Cette année marque le 175e anniversaire du départ d’Angleterre, en mai 1845, des navires HMS Erebus et HMS Terror. Anciens navires de guerre nouvellement équipés de systèmes de chauffage, de coques renforcées et de moteurs à vapeur pouvant compenser l’absence de vent, les navires quittent Greenhithe (à trente-cinq kilomètres au sud de Londres) avec suffisamment de vivres pour trois ans. Sous le commandement de Sir John Franklin, l’expédition a pour objectif de localiser et de traverser le passage du Nord-Ouest, à l’extrême nord de l’Amérique, pour déboucher dans l’océan Pacifique auréolée de gloire

Comme beaucoup de lecteurs le savent, ces navires finiront par sombrer au fond de la mer à mi-chemin du passage. Des chercheurs canadiens réussiront à localiser l’épave de l’Erebus en 2014 et celle du Terror deux ans plus tard. Depuis ces découvertes, les plongeurs de Parcs Canada ont exploré les deux navires chaque fois que les conditions arctiques le permettaient, généralement pendant une semaine ou dix jours à la fin juillet ou en août. Ils ont remonté des dizaines de vestiges de l’Erebus, situé à seulement onze mètres sous la surface, dont la cloche du navire.

En août 2019, pendant une période exceptionnelle de sept jours de calme, les enquêteurs ont pu examiner pour la première fois en détail l’épave du Terror.

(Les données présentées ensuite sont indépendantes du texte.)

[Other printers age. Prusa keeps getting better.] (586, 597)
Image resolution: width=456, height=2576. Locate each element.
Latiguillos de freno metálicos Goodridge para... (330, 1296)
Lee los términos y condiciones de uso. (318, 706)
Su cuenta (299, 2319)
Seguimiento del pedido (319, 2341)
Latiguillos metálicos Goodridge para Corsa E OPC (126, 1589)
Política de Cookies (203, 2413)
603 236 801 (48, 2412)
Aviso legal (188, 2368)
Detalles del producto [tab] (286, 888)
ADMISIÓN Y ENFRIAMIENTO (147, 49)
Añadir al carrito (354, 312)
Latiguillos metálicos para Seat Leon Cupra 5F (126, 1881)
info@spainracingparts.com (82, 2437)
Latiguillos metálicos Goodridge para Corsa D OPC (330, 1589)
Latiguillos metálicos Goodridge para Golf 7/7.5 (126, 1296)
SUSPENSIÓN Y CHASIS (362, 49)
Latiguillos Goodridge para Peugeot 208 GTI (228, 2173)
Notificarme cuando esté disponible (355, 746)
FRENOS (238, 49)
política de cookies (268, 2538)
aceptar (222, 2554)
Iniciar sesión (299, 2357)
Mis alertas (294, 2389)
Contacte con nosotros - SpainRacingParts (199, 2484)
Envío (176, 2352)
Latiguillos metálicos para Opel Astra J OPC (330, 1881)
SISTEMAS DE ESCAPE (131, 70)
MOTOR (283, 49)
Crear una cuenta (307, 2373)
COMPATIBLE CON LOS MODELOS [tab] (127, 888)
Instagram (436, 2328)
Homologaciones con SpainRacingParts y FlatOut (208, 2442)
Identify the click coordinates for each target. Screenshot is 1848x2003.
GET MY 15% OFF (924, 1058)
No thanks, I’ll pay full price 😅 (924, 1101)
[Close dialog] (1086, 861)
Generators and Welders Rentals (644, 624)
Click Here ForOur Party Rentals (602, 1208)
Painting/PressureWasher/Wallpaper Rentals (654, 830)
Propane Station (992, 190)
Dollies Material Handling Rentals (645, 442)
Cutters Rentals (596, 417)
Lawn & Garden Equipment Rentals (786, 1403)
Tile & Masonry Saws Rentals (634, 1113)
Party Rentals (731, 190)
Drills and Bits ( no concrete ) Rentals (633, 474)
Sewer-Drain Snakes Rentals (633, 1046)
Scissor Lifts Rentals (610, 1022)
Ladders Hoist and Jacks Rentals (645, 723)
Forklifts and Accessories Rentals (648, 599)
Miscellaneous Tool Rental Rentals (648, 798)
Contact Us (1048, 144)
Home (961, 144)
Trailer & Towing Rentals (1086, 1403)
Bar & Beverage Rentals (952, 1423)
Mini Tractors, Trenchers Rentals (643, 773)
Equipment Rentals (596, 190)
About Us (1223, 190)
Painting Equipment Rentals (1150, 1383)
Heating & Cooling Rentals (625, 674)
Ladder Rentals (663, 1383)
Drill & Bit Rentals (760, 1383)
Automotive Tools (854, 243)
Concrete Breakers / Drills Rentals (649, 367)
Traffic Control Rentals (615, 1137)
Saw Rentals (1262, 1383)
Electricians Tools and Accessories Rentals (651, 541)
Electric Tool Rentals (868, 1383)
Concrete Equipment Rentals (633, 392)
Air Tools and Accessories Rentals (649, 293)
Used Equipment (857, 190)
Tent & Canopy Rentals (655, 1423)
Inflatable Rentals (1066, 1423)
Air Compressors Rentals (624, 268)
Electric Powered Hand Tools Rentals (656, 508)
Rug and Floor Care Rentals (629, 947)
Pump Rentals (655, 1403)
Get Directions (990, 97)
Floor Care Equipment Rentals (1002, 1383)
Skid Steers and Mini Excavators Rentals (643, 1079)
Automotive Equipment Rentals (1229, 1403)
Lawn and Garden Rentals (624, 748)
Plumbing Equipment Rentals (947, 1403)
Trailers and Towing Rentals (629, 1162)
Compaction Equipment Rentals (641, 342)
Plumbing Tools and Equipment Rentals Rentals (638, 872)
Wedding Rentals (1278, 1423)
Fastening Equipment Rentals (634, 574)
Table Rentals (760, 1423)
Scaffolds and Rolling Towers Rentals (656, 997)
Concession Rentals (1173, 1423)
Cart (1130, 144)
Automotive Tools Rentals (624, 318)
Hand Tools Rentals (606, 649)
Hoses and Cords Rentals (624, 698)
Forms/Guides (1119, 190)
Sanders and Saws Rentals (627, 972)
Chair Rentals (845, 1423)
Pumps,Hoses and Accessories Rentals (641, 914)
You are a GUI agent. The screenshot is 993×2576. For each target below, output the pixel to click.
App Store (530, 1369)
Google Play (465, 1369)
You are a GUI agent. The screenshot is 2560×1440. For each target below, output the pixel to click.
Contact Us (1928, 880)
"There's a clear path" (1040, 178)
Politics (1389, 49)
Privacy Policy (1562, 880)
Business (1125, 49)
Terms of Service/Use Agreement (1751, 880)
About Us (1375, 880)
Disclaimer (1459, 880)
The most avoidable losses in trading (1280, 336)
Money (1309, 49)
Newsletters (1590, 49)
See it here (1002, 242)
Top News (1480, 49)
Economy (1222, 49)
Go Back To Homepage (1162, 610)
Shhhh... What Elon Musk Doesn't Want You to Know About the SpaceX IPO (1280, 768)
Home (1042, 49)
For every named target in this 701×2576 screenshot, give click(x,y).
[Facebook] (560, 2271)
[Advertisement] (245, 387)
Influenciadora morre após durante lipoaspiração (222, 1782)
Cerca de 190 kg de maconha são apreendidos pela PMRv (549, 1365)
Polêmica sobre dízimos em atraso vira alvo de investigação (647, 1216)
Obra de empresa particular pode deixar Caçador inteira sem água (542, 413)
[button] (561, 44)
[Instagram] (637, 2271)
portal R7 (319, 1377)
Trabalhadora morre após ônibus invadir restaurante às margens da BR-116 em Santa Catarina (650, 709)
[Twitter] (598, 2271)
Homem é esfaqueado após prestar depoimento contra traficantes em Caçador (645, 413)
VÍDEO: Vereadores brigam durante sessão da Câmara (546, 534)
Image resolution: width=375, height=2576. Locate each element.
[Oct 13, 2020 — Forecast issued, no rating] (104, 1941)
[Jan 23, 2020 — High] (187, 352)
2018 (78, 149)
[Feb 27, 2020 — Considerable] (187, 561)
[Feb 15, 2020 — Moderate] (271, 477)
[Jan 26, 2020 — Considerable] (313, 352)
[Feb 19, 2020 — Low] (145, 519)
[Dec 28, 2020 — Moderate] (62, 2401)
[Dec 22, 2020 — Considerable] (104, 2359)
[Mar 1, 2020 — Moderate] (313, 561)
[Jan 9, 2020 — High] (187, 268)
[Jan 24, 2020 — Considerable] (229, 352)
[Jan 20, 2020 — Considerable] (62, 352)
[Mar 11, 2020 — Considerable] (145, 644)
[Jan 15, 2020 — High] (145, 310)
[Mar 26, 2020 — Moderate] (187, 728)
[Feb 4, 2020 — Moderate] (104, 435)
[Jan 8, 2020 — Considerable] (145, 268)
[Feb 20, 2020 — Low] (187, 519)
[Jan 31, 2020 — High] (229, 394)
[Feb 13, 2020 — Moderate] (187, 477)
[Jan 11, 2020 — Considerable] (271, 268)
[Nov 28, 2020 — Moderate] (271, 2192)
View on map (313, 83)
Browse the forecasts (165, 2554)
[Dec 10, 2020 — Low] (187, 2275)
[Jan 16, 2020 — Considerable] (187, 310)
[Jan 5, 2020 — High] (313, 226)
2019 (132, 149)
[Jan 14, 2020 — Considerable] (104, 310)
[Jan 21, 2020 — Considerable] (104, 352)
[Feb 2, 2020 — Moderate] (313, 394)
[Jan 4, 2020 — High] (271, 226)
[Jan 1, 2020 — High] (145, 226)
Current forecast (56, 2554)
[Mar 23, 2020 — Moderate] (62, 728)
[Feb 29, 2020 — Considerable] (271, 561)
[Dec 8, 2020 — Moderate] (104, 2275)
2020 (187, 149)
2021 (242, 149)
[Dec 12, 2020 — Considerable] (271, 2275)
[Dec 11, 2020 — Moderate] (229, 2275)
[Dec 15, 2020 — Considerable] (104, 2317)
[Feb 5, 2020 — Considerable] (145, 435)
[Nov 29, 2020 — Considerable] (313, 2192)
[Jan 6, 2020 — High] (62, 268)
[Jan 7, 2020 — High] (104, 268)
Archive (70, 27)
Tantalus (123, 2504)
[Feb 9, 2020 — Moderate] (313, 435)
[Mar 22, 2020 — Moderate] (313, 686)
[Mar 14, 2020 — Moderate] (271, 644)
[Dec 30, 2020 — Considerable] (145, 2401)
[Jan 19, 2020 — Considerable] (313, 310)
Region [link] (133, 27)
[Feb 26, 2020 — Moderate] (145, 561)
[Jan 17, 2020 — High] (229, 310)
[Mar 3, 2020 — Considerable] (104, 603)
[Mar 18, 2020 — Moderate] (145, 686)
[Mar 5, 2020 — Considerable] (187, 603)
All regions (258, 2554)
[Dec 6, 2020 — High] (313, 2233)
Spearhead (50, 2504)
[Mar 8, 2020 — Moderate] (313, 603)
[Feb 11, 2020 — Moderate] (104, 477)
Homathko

Ils ont descendu un véhicule télécommandé par une trappe située sur le pont supérieur du navire et l’ont dirigé pour explorer vingt compartiments sous un seul pont. Dans un communiqué publié par Parcs Canada, l’archéologue subaquatique Ryan Harris, qui pilotait le véhicule, a déclaré que le Terror était si bien conservé qu’il ressemblait à « un navire récemment abandonné par son équipage, oublié par le passage du temps ». Dans la vidéo qu’il a filmée, on y voit des assiettes en porcelaine et des bouteilles encore empilées sur des étagères, des armes toujours rangées dans leurs râteliers et des cabines d’officiers propres, bien rangées et prêtes à être inspectées.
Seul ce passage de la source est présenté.